Korean Yangban and diplomat

Jeong Duwon (b. 1581), also known as Chong Tuwon, was a Korean Yangban and diplomat. His chance encounter with a generous member of the Jesuit China missions greatly expanded Korean knowledge of western science, technology, geographical knowledge, and culture centuries before it opened its borders to actual visitors from abroad.

==Life==
During a diplomatic mission to the Ming in Beijing in early 1631, Jeong stopped at Dengzhou (now Penglai) on the northern coast of Shandong. (Note: This meeting is sometimes erroneously reported as having occurred in Beijing or Nanjing (as in Hulbert).) The normal route was overland, but the Koreans were obliged to travel directly across the Yellow Sea owing to the northern war zones created by the initial phases of the Manchu conquest of China.

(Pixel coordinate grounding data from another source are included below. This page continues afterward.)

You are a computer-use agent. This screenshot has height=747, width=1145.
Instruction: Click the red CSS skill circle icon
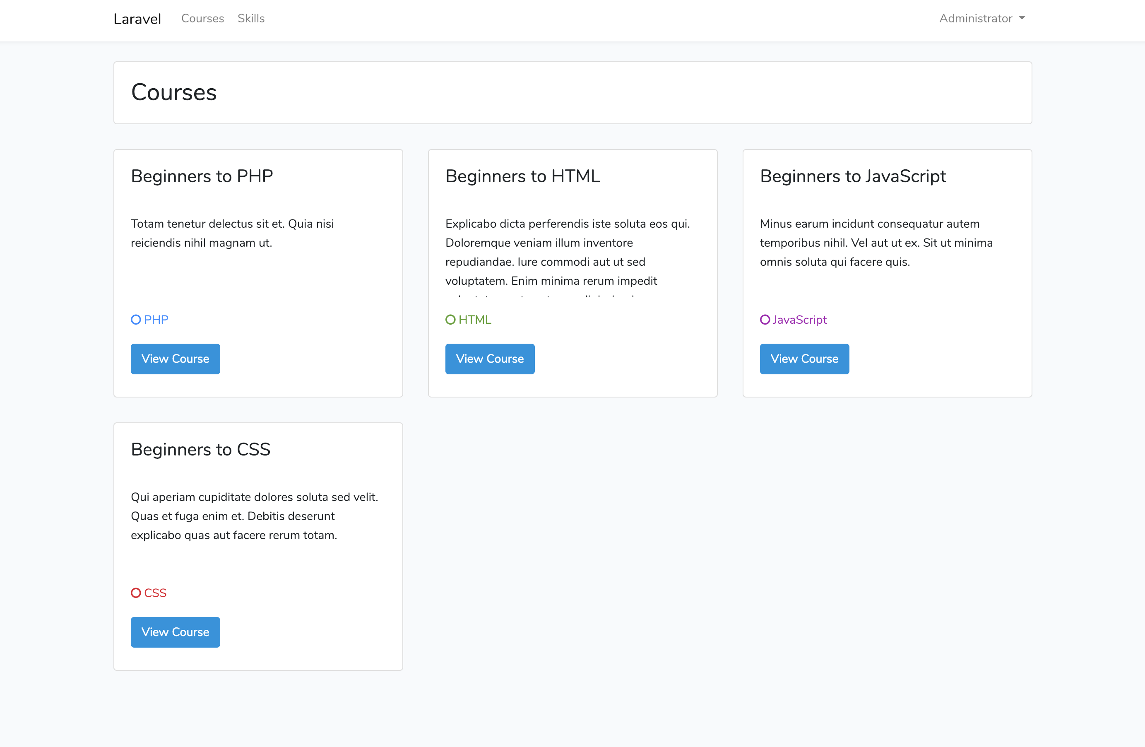click(136, 593)
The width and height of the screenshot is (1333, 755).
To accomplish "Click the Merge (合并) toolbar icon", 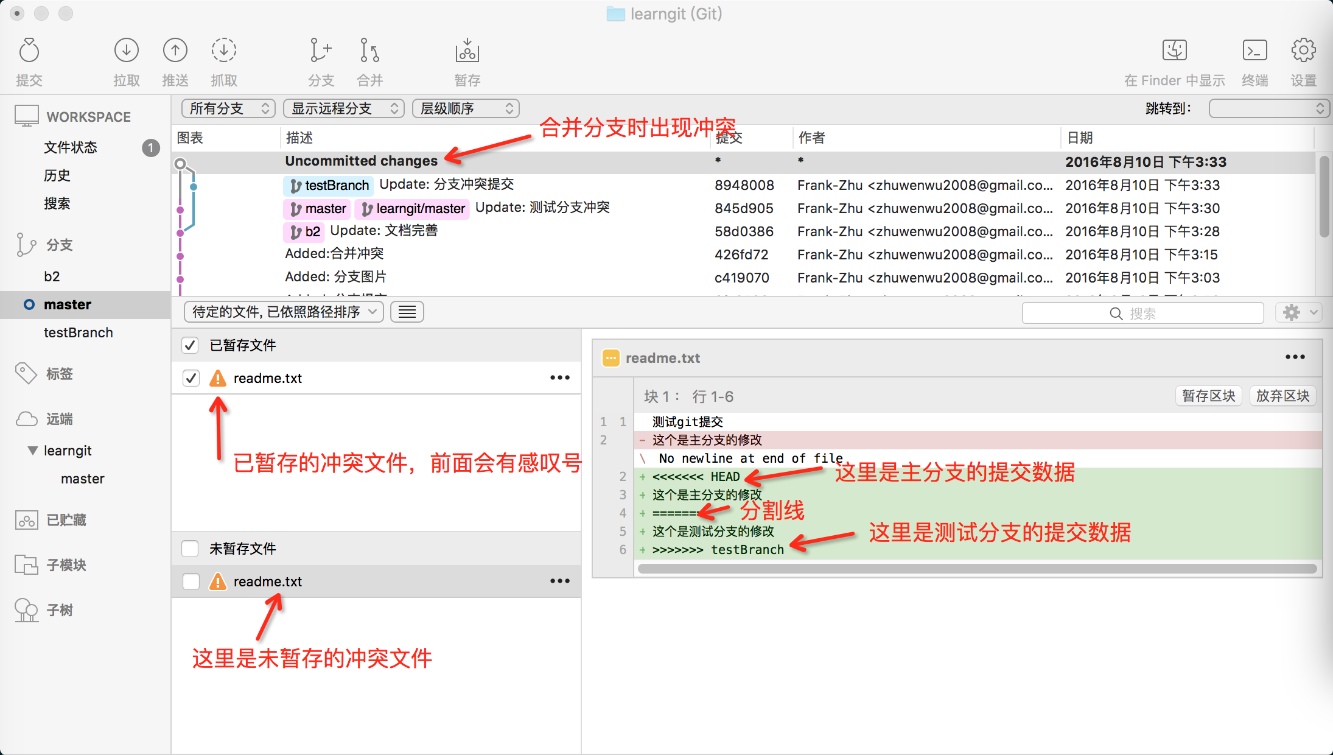I will coord(369,51).
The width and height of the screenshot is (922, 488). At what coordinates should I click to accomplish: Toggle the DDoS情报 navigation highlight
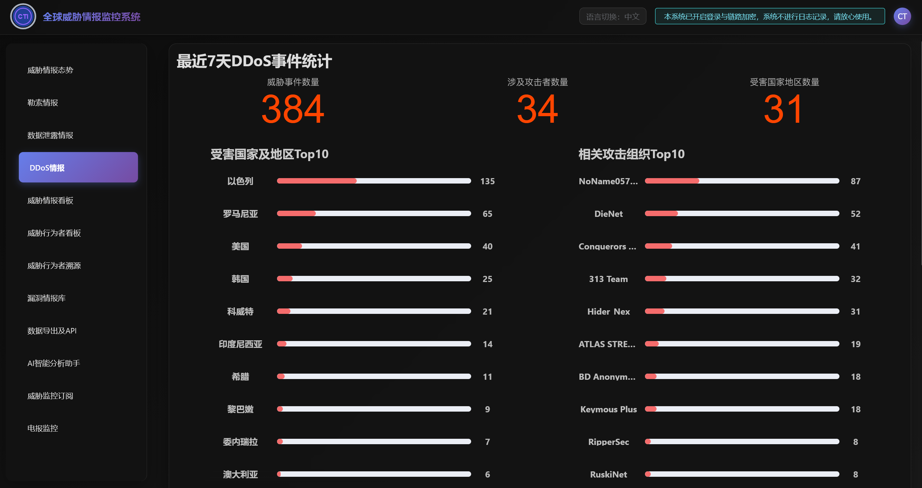pos(78,167)
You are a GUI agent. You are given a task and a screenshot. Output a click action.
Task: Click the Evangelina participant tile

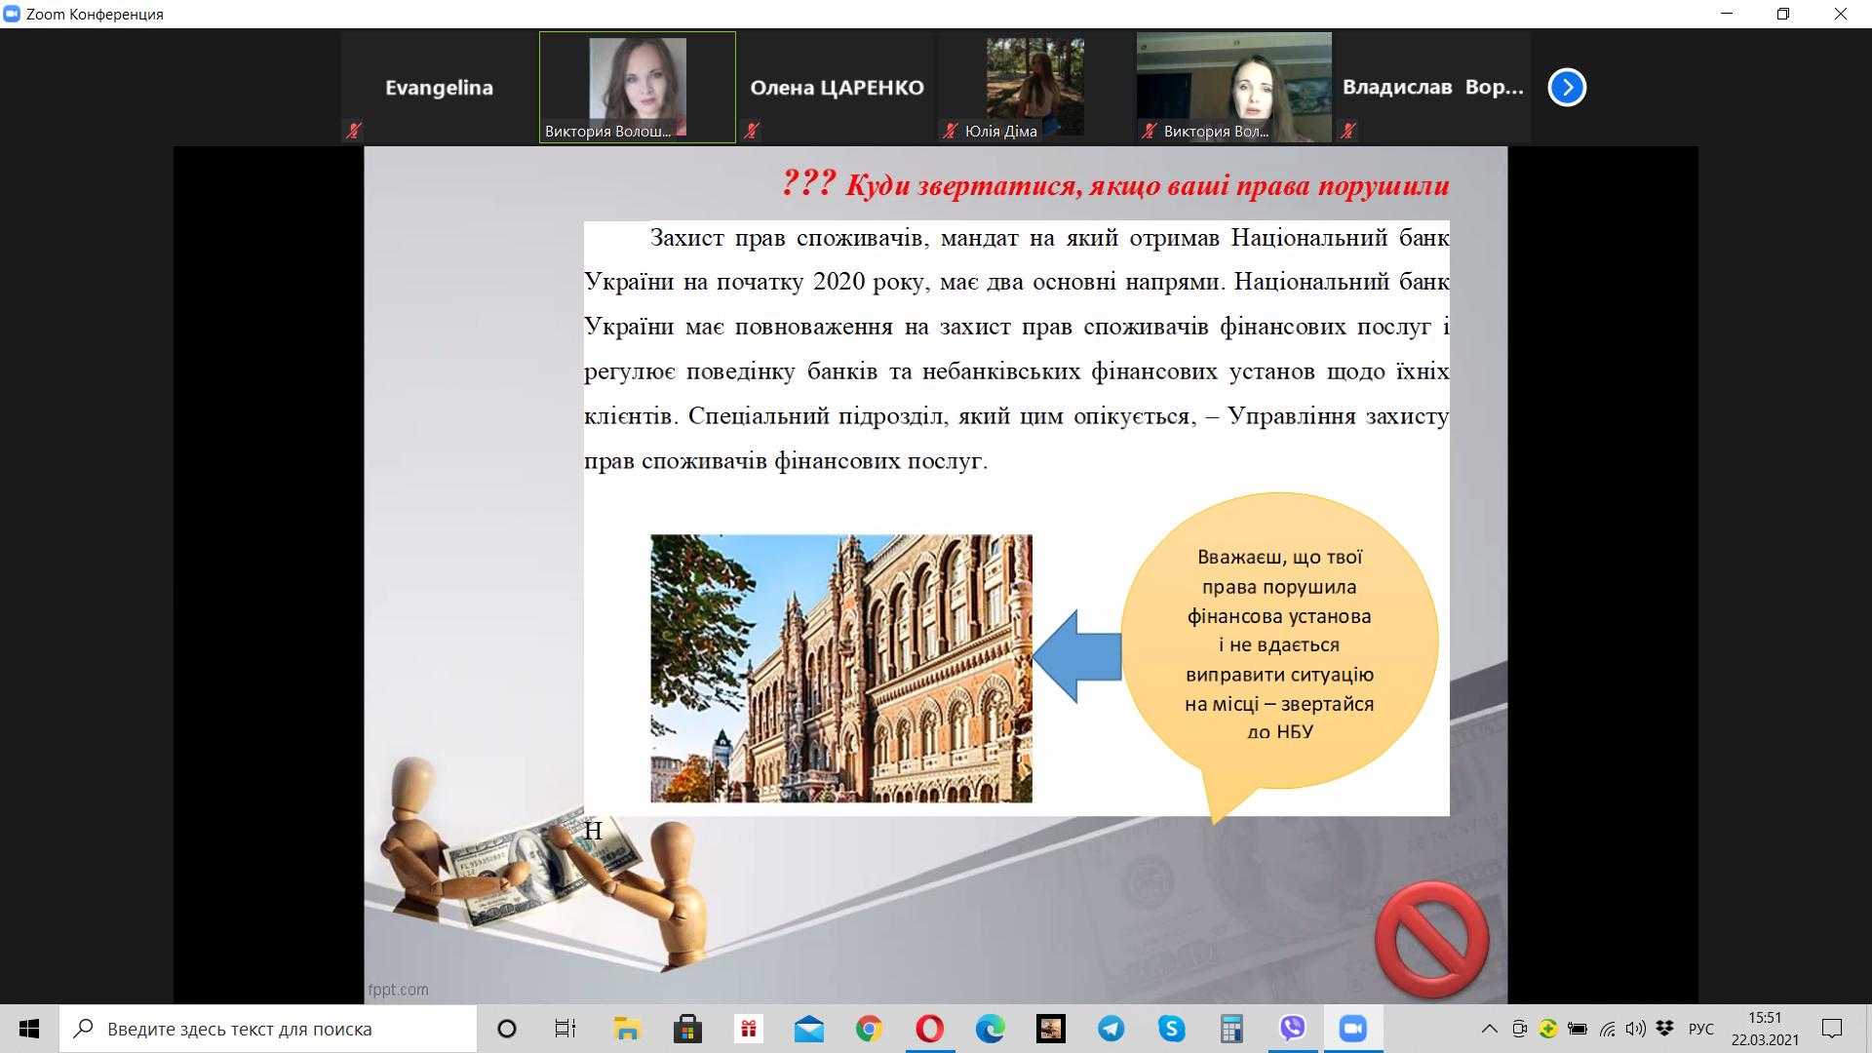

There, he met with the province's Christian governor under the Ming Ignatius Sun, who introduced him to the Jesuit interpreter João Rodrigues. Rodrigues was working with Gonçalo Teixeira-Correa to train Sun's forces in the use of European-style cannon. He made a personal gift of his telescope to Jeong, which became the first such device known in Korea. He also laded Jeong down with Jesuit texts on astronomy and other sciences including Alenio's Record of Foreign Lands (직방외기, Chikpang Oegi); a treatise on artillery and its use; and a guide to European customs and manners, as well as works on Christianity. Despite also receiving some European firearm, (Note: The gun provided to Jeong has been variously described as a cannon, small fieldgun, a musket, and a pair of pistols.) Jeong praised the telescope most highly, as he understood its importance for warfare. He also had his assistants Yi Yeonghu (이영후, 李栄後) and Colonel Jeong Hyogil (정효길, 鄭孝吉) speak with Rodrigues in greater detail, Yi about geography and Col. Jeong about Western firearms and cannon. A record survives of Yi's conversation. He was most curious about whether or not China—whose native name Zhōngguó (中國) literally means "The Central Realm"—did in fact occupy the middle of the Earth. Rodrigues replied that, since the Earth was a sphere, every country could truthfully claim their land as its center.

==Legacy==
Yi Sugwang had accumulated enough material from the Jesuits during his own diplomatic visits in the 1590s that he was able to compile the encyclopedic Jibong Yuseol. Another diplomat returned with a copy of Ricci's world map in 1603. Nonetheless, the additional material provided to Jeong has still been credited with the full-scale introduction of Western astronomical methods and jurisprudence to Korea. Jeong's mission is still taught to Korean schoolchildren as the country's introduction to Western science, religion, and culture.